D’ailleurs, il faut souligner qu’il est tout d’abord chercheur. En plus d’être coordinateur pédagogique, il est aussi chercheur associé et historien au département des études arabes médiévales et modernes de l’Ifpo. Abdul-Hameed est titulaire d’un doctorat de l’Institut de recherches et d’études sur les mondes arabes et musulmans (IREMAM) de l’Université d’Aix-Marseille en France et a déjà publié nombreuses recherches et études en français, en anglais et en arabe.
Tout au long de sa carrière de chercheur, il s’est concentré sur les domaines de l’histoire islamique primitive, l’histoire culturelle de l’islam et l’histoire contemporaine et la politique du Moyen-Orient.

Bien connaître la langue [arabe] évitera aux chercheurs d’avoir recours à des supports secondaires rédigés en langues européennes et pouvant donner un contenu partiel, manquant ou non-précis.

Vous dirigez le programme d’enseignement de langue arabe aux non-natifs à l’Institut français du Proche-Orient. Vous avez comme spécialisation les sciences humaines et sociales et non pas la langue arabe. Qu’est-ce que vous a apporté cette expérience ? La maitrise de la langue est-elle importante pour les chercheurs arabisants ?
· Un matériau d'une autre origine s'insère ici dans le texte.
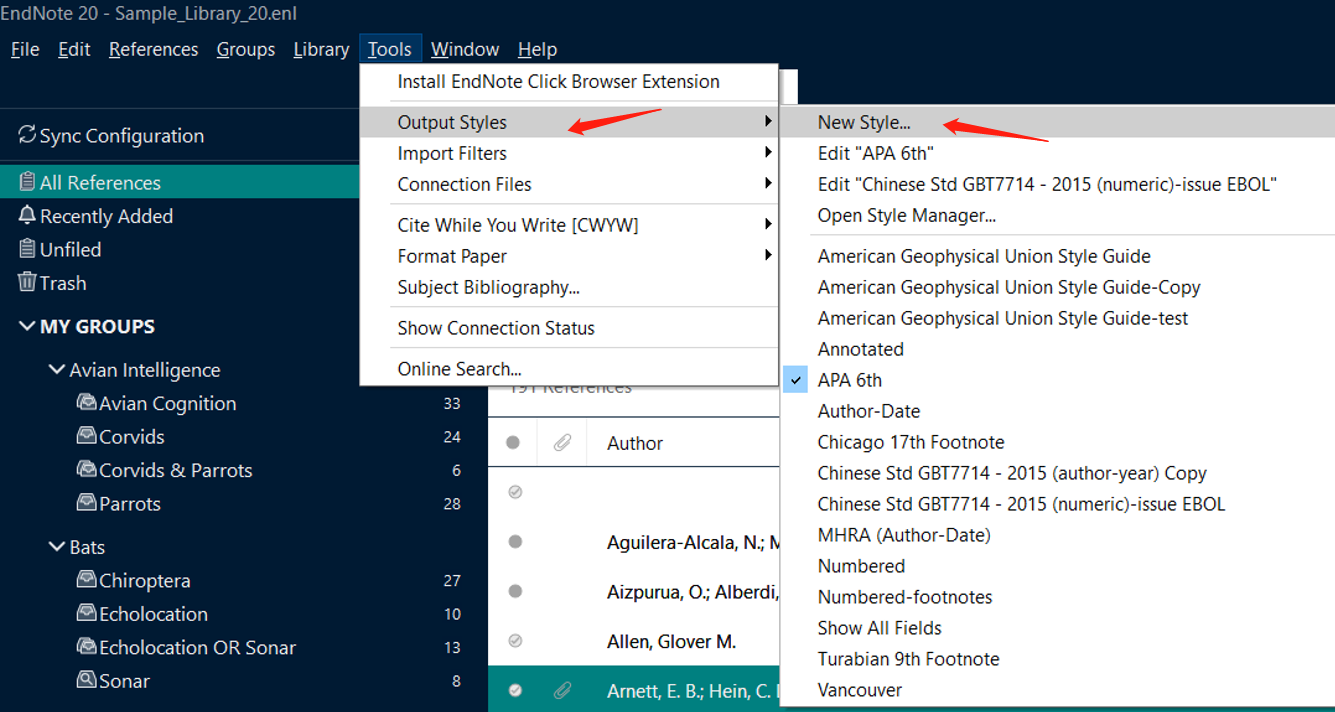
Task: Open the Avian Cognition smart group icon
Action: [x=86, y=403]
Pour commencer, permettez-moi de préciser que dans le cadre et le contexte de l’enseignement de la langue arabe aux non-natifs, et dans le contexte de l’enseignement des langues en général, il n’y a aucune séparation entre éléments linguistiques et éléments culturels ou en d’autres termes, entre langue et contenu. Si jamais nous trouvons une séparation entre ces deux éléments, il est certain qu’elle sera forcée et artificielle.

Cette relation organique, évidente et naturelle présente entre langue et contenu culturel dans toutes ses dimensions historique, politique, philosophique… a pu me guider et me montrer la place que j’occupais en tant qu’enseignant et chercheur. J’ai compris pourquoi je pouvais me lancer, il y a dix ans de cela, dans l’enseignement de la langue arabe aux chercheurs non-natifs.
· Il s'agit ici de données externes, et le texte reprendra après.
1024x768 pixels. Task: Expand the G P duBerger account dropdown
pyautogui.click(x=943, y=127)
Cette expérience dans le domaine de l’enseignement a énormément enrichi le chercheur en moi, formé aux sciences humaines et sociales. L’enseignement étoffe toujours l’expérience du chercheur puisqu’il implique débats, questionnement et renouveau. Il ne faut pas non plus oublier le lien entre recherche linguistique et histoire, ou encore le rôle que jouent la langue et l’histoire dans les questions identitaires. Tous ces croisements ne font qu’éclairer les recherches.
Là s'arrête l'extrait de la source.